[Exercise materials]
⟨

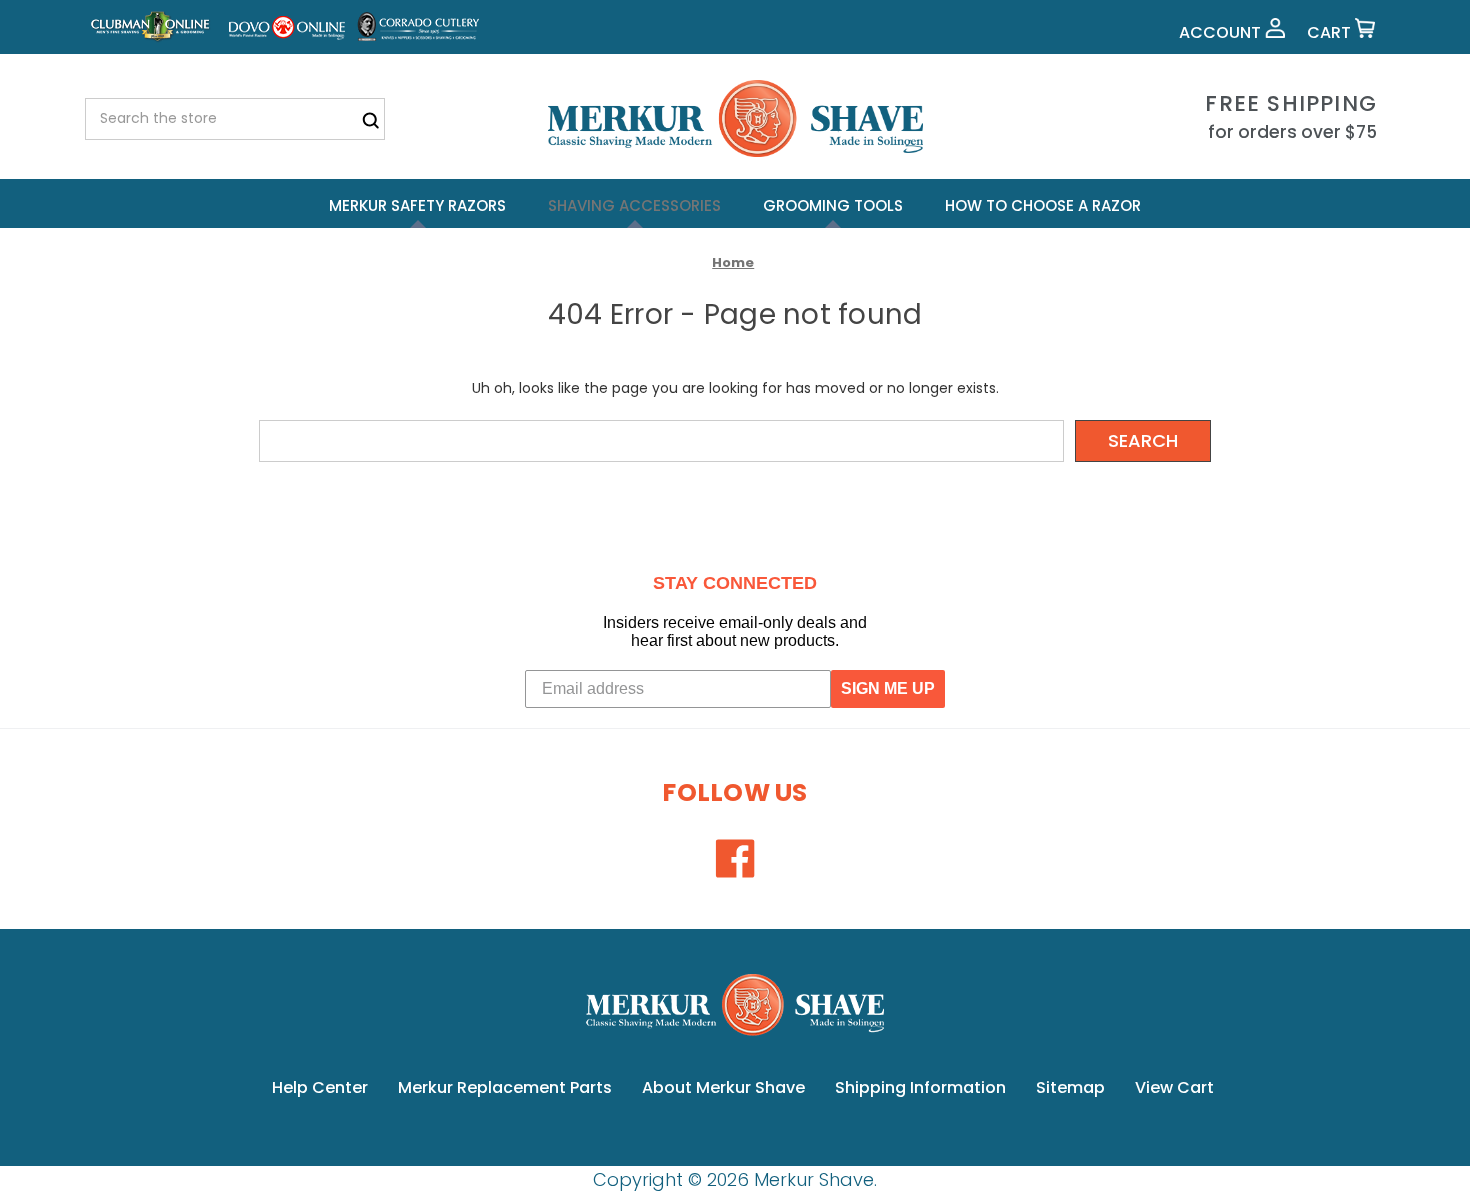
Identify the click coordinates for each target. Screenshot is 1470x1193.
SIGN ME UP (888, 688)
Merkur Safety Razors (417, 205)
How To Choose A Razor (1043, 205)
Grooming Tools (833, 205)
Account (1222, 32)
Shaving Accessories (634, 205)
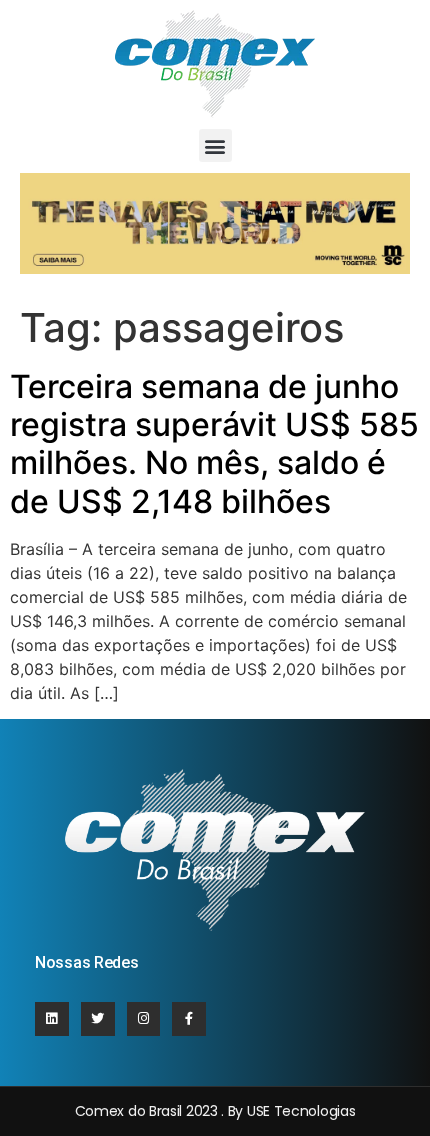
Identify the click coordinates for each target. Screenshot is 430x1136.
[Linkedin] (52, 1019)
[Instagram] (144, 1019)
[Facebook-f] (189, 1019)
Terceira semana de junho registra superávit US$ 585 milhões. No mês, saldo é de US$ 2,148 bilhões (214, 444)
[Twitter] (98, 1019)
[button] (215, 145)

⟩
⟨

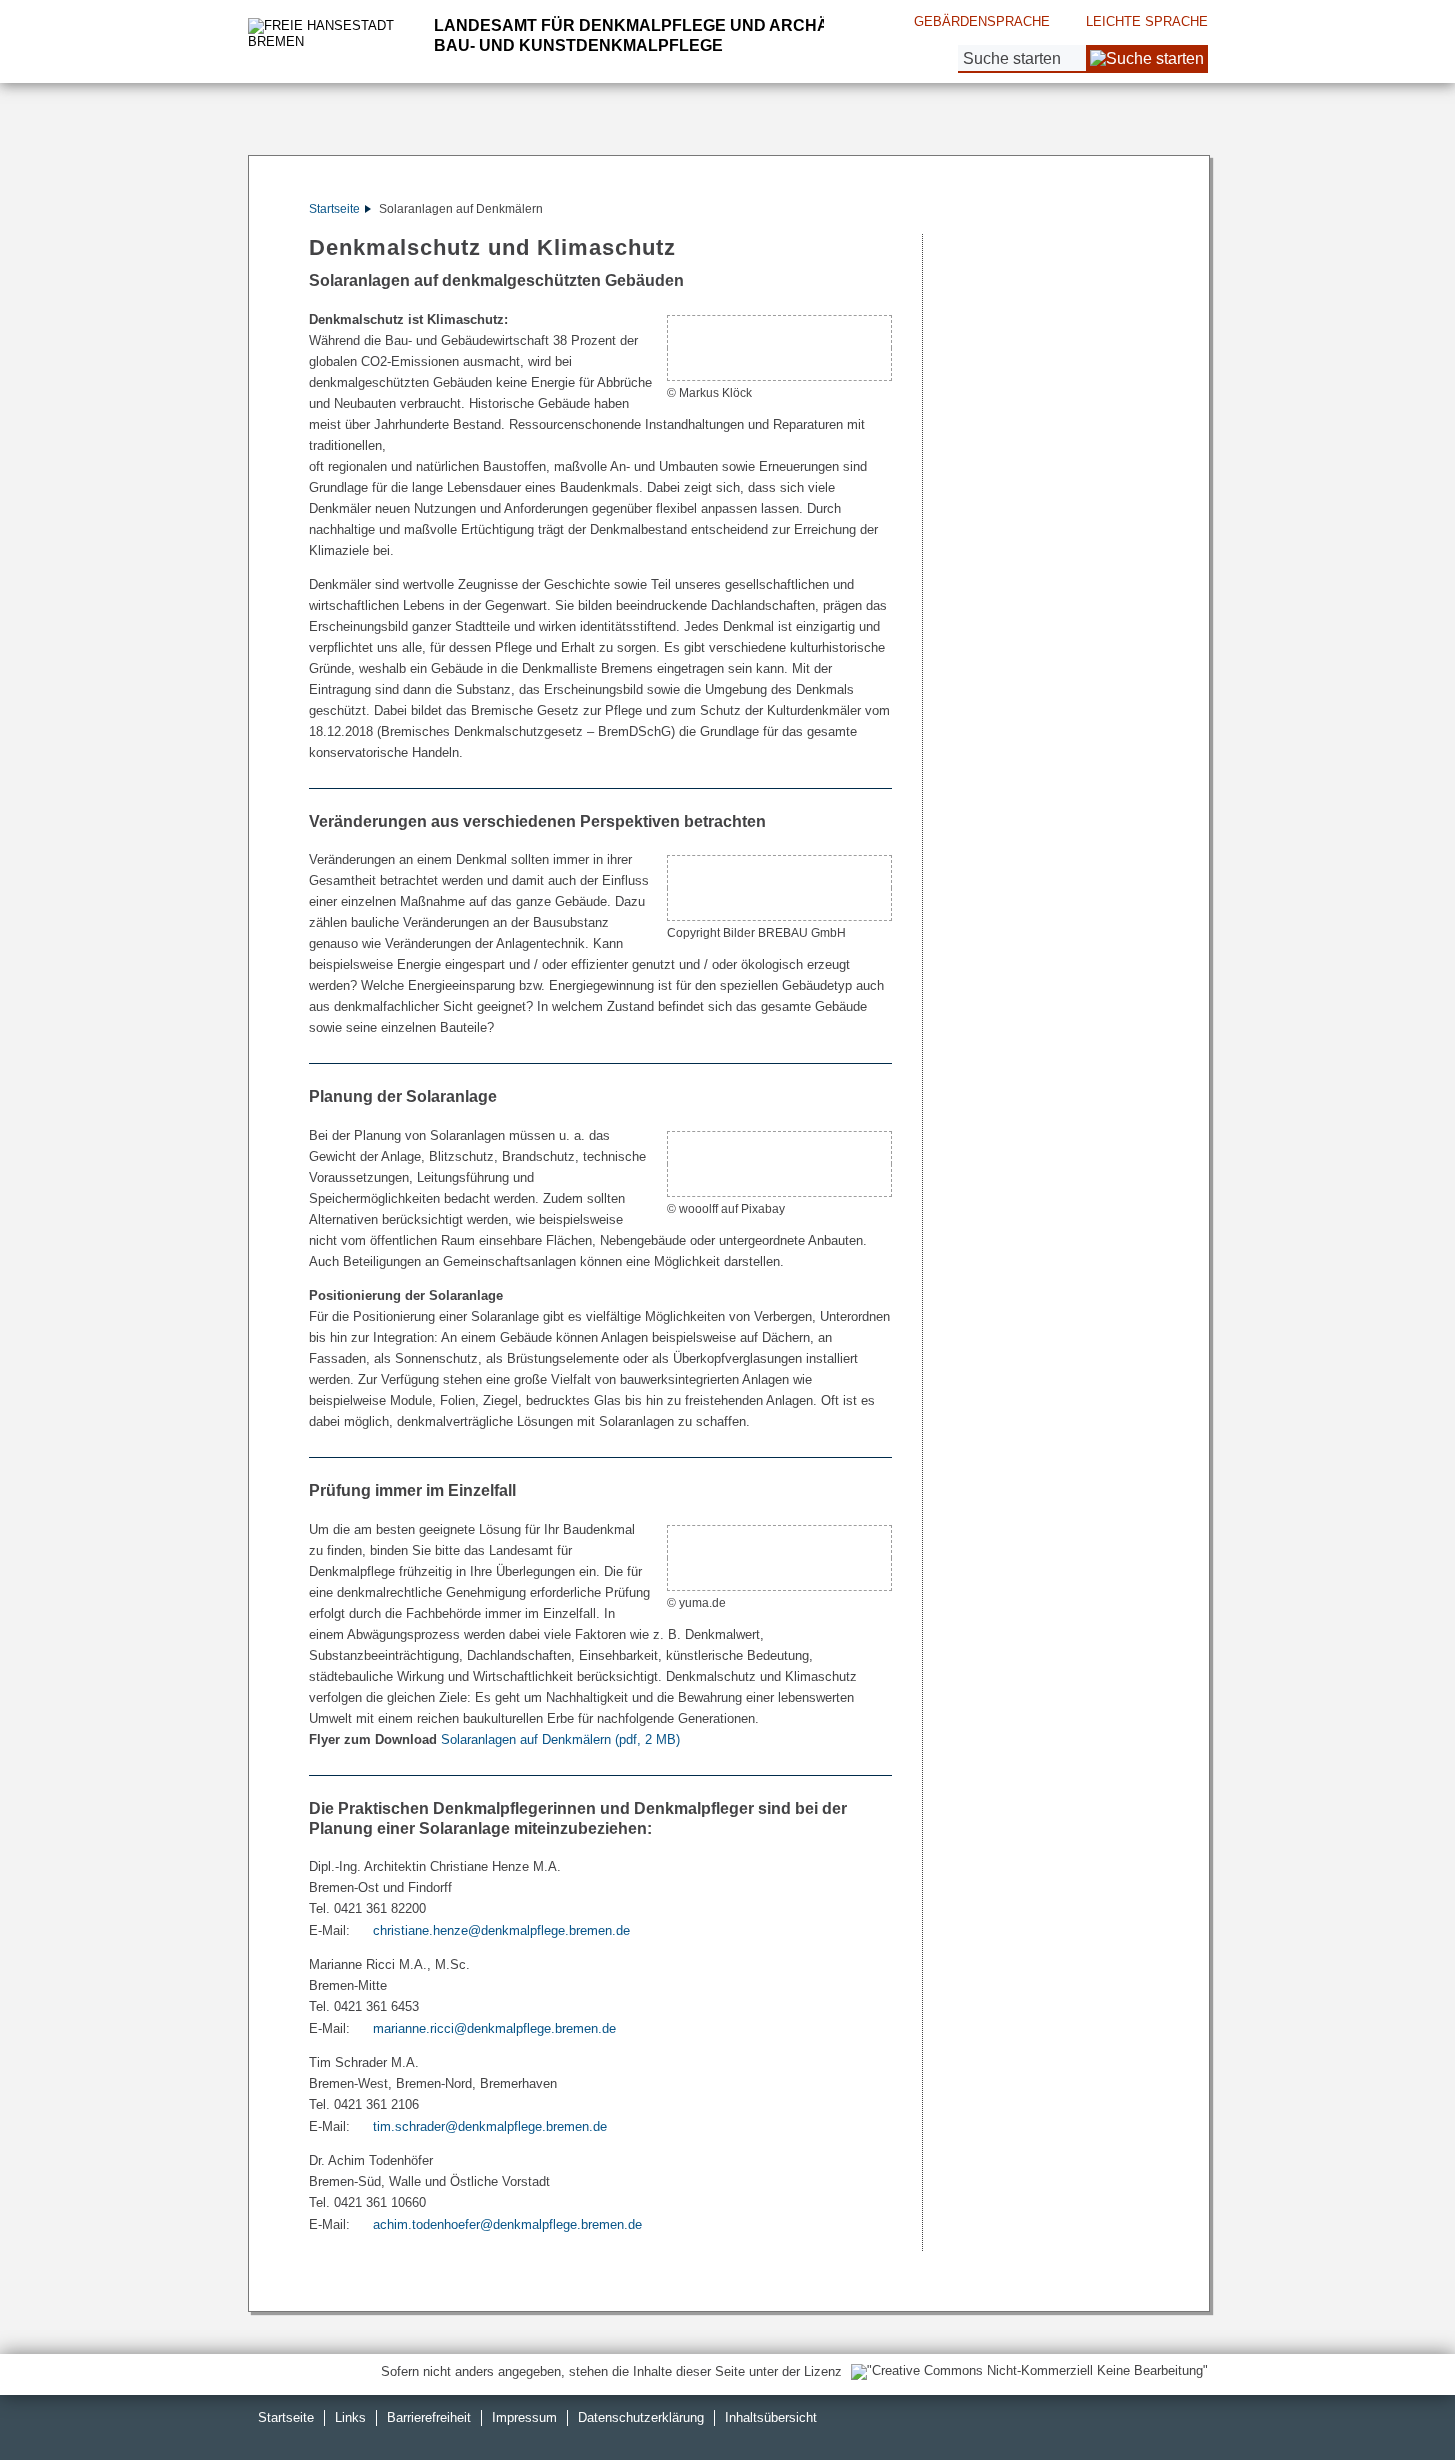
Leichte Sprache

⟩

[About this task] Keep to the stretch from the line containing "Screenshot is 1470x1193." through the line containing "[button] (215, 145)", both ends included, and copy it exactly from the listing above, minus the pictures.

[Answer to this task]
Identify the click coordinates for each target. Screenshot is 1470x1193.
SIGN ME UP (888, 688)
Merkur Safety Razors (417, 205)
How To Choose A Razor (1043, 205)
Grooming Tools (833, 205)
Account (1222, 32)
Shaving Accessories (634, 205)
Identify the click coordinates for each target. Screenshot is 430x1136.
[Linkedin] (52, 1019)
[Instagram] (144, 1019)
[Facebook-f] (189, 1019)
Terceira semana de junho registra superávit US$ 585 milhões. No mês, saldo é de US$ 2,148 bilhões (214, 444)
[Twitter] (98, 1019)
[button] (215, 145)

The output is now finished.